The Broadview Editions series is an effort to represent the ever-changing canon of literature in English by bringing together texts long regarded as classics with valuable, lesser-known literature. Newly type-set and produced on high-quality paper in trade paperback format, the Broadview Editions series is a delight to handle as well as to read.

Each volume includes a full introduction, chronology, bibliography, and explanatory notes along with a variety of documents from the period, giving readers a rich sense of the world from which the work emerged.

Andrew Maunder, a lecturer in the Faculty of Humanities, University of Hertforshire, has written on Christina Rossetti, Anthony Trollope and on Cornhill Magazine

2008-08-25 Over the top, hysterical and utterly fabulous

For incident, drama, passion and intrigue 'East Lynne' makes 'The Woman in White' look like an exercise in quiet, dreary Sunday-afternoon restraint; and while the immortal line "Dead, and never called me mother!" is sadly absent (it comes from a stage adaptation rather than from the novel itself) the quotation does give an accurate taste of what the reader can expect.

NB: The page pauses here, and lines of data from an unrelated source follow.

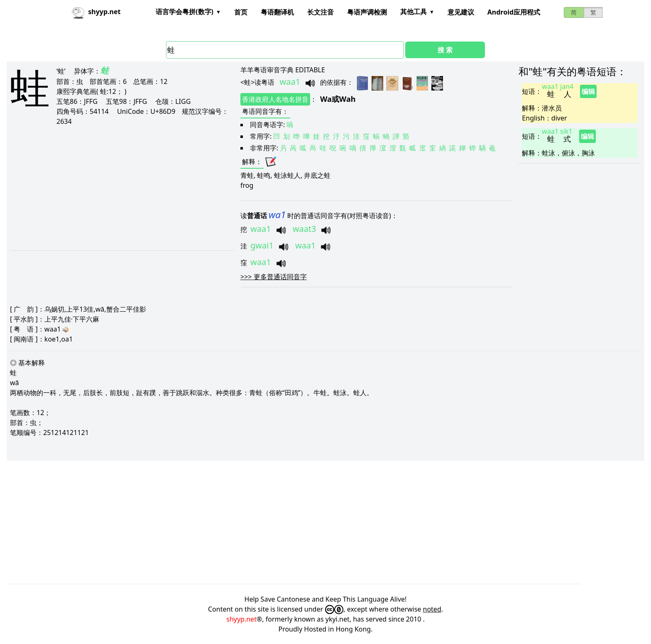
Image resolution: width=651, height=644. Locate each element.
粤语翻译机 (277, 12)
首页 (241, 12)
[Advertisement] (115, 188)
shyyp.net (241, 619)
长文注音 (321, 12)
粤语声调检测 (367, 12)
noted (432, 609)
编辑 (588, 91)
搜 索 (445, 50)
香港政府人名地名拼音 (275, 99)
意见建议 (461, 12)
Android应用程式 (514, 12)
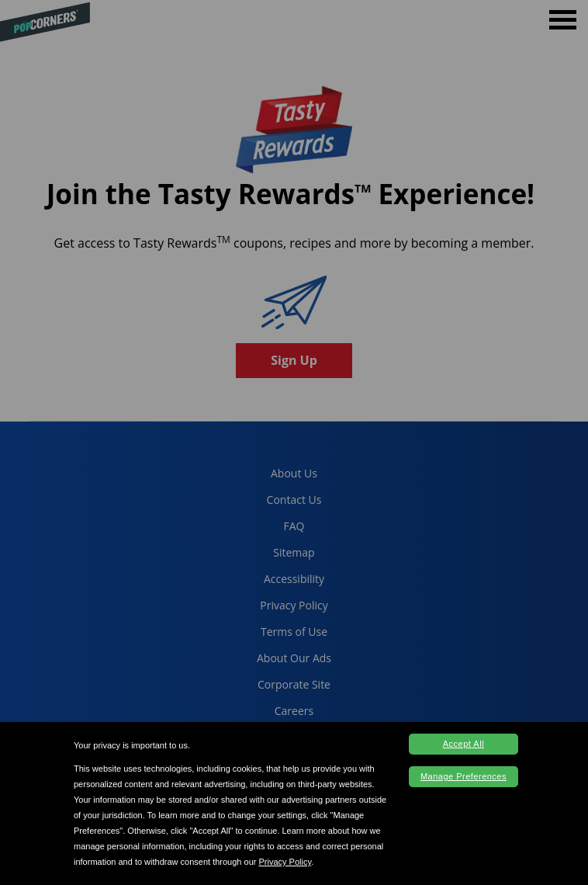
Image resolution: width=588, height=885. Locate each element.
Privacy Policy (285, 862)
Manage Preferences (463, 776)
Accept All (463, 744)
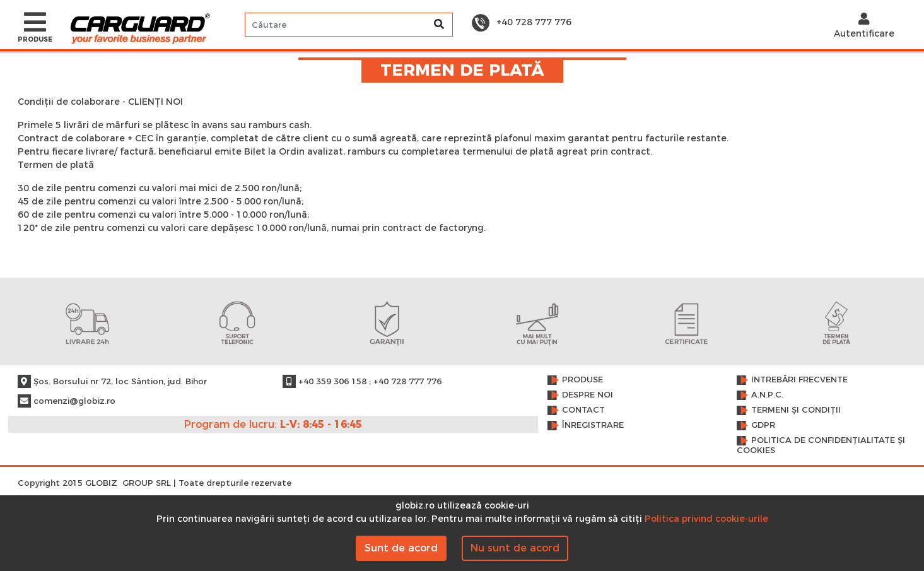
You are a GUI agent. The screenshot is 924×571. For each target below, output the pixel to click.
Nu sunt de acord (515, 548)
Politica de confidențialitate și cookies (821, 445)
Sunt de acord (401, 548)
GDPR (763, 425)
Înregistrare (593, 425)
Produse (582, 379)
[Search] (349, 25)
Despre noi (587, 394)
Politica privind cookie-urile (706, 519)
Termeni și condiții (796, 409)
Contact (583, 409)
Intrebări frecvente (799, 379)
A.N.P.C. (767, 394)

The plot is quite straight forward: the lovely but poor Lady Isabel marries Archibald Carlyle, the local lawyer and all-round decent chap. Unfortunately she then finds herself eaten-up by jealousy as her husband begins to spend more and more time with the neighbourhood beauty Barbara Hare. Running away with the local charming cad, Francis Levison, Lady Isabel finds herself separated from her children and suddenly stuck with a boorish, brute of a man. Later however, as the devious hand of fate deals her a very peculiar hand indeed, she finds herself heavily disguised and back with her former husband as the governess to his (and of course to her own) children. As a word to describe the plot "implausible" doesn't do it justice but Ellen Wood carries the whole thing off with such style and panache that the 600 pages of the tale rattle along quite beautifully. She was, on the basis of this novel at least, an absolute natural when it came to telling a story and telling it well. The characters are all interesting and have their own peculiar traits: Carlyle's sister, Corny, for example is a shrieking harridan of fiscal prudence, while Justice Hare is a model of pompous bombast and his daughter - the very lovely Barbara - is the epitome of an innocent girl seething inwardly as unrequited love gnaws away at her soul. You care about the people Wood writes about and, aside from the oily Francis Levison, there isn't a character in the book who doesn't deserve some of the reader's sympathy and compassion.

Like all of Victorian sensation fiction there are secrets aplenty just waiting to be revealed at the most inconvenient moments and more overheard and misinterpreted conversations than you can shake a very large stick at, but the improbabilities of the plot never get in the way of what is a good old-fashioned rattling piece of story-telling. It's over the top, full of heavng bodices, tearful confessions and more drama than a novel should, by rights, be able to contain within its flimsy covers, but it is wonderful. Read it and, by turns, weep, laugh but most of all enjoy.